Текст для чтения >>
════════════════════
И мне кажется, что эта поспешность стала большой ошибкой нашего медийного сообщества.
Как раз в это же время с запада к нам пришла идея журналистики как «четвёртой власти». Идея эта была очень влиятельна, даже появился такой профессиональный клуб журналистов – «Четвёртая власть». Провинциальные редакторы собрали целый клуб, значит, всё это устроили… понятно, что это всё – «липа».

В моей практике было просто с этим личное столкновение очень смешного свойства. У меня номер клубного ордена «Четвертой власти» номер четыре, чтобы было понятно. С этим номером четыре приехал в Мордовию и должен был встретиться с президентом Меркушкиным. Направляясь к нему на встречу, сталкиваюсь с его пресс-секретарем, милой и немного въедливой дамочкой. Она говорит: «Ой, а у Николая Ивановича тоже есть такой орден, ему его подарили наши журналисты». После этого я снял его и больше никогда не надевал.
════════════════════
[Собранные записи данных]
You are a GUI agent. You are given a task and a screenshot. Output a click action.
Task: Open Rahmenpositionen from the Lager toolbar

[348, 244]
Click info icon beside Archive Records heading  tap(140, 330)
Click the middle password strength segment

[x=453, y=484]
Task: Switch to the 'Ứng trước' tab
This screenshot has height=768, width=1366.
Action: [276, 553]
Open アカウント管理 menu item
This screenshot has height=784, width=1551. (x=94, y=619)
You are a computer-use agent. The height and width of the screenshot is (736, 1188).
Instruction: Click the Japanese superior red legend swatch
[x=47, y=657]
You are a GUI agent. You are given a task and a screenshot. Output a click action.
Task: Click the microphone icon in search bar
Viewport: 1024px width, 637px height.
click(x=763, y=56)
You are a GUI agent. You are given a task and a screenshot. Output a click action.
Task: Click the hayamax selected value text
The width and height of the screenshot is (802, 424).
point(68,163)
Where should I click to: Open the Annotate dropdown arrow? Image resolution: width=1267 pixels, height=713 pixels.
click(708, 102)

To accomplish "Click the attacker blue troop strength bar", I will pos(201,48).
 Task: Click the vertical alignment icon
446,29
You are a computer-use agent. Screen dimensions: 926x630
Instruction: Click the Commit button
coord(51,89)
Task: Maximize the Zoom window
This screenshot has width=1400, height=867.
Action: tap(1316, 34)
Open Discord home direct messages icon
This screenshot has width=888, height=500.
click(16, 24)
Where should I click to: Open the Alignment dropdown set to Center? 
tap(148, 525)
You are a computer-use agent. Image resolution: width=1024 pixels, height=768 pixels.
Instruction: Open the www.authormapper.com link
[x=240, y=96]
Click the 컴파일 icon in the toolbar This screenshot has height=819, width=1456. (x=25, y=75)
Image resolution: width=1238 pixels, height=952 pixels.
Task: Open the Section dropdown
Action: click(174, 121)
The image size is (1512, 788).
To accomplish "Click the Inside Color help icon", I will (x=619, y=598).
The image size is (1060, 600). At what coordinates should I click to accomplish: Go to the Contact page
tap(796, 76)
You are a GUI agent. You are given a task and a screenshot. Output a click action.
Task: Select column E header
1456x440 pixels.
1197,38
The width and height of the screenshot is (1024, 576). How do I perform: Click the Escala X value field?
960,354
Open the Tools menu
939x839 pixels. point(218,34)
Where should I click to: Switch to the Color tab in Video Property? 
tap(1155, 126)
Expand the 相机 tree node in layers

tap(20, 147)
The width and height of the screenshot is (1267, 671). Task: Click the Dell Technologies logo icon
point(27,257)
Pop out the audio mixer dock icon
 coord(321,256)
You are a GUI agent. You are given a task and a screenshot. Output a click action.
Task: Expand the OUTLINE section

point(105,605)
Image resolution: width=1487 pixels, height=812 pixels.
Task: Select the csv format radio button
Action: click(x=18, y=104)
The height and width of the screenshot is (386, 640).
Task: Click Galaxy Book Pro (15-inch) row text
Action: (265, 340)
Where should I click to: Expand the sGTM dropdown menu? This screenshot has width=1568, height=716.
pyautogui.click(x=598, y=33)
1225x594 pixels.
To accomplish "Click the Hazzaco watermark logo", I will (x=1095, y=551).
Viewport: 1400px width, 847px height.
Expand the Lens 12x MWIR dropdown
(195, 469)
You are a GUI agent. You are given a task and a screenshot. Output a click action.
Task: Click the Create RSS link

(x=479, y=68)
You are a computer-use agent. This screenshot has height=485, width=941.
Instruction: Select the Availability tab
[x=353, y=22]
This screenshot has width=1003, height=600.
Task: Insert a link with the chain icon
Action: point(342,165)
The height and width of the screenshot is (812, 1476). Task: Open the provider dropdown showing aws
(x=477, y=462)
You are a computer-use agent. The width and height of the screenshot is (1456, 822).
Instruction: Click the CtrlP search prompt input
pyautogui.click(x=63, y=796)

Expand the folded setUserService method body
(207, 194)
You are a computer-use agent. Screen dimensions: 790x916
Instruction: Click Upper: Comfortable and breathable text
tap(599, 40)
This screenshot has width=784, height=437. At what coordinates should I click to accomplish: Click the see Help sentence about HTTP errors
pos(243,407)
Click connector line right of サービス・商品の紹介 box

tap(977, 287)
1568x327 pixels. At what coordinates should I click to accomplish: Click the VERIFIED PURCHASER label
════════════════════
Набор заданий >>
a: Ответьте на вопросы по тексту о журналистике как «четвёртой власти»:
(i) Откуда пришла идея журналистики как «четвёртой власти»?
(ii) Как назывался профессиональный клуб журналистов?
(iii) Кто, по словам пресс-секретаря, подарил такой же орден Николаю Ивановичу?
b: Подхватите текст о журналистике как «четвёртой власти» и продолжите его после последнего предложения.
Записи взяты из другого источника.

Ответы по заданиям >>
a:
(i) С запада.
(ii) «Четвёртая власть».
(iii) Наши журналисты.

b:
С какой стати вы должны любить своих критиков?

Дальше начинаются взаимоотношения прессы и Путина, и здесь уже совершенно другая история. Поскольку Путин не ответственен за отечественную демократию, с его появлением отношения с прессой становятся достаточно напряженными. В первую очередь, это связано с «огосударствлением» телевидения, «подбиранием под федеральную руку» федеральных и региональных телевизионных каналов. В результате этой многолетней последовательной политики мы имеем страну, в которой
главный источник информации (им все-таки пока является телевидение) принадлежит государству и практически не имеет других владельцев. Как вы понимаете, назвать это прессой можно только с большой натяжкой.
Живые люди в прессе остаются, а живой прессы - почти нет
Понимаете, у нас никогда не было и никогда не будет и не должно быть власти, которая любит прессу. Никто этого от власти и не просит. С какой стати вы должны любить своих критиков? Но важно, чтобы власть её не душила. У Гийома дю Вентре есть замечательное стихотворение:

«Не убивай!» – и критиков прощать?
«Не укради!» – а где же рифмы брать?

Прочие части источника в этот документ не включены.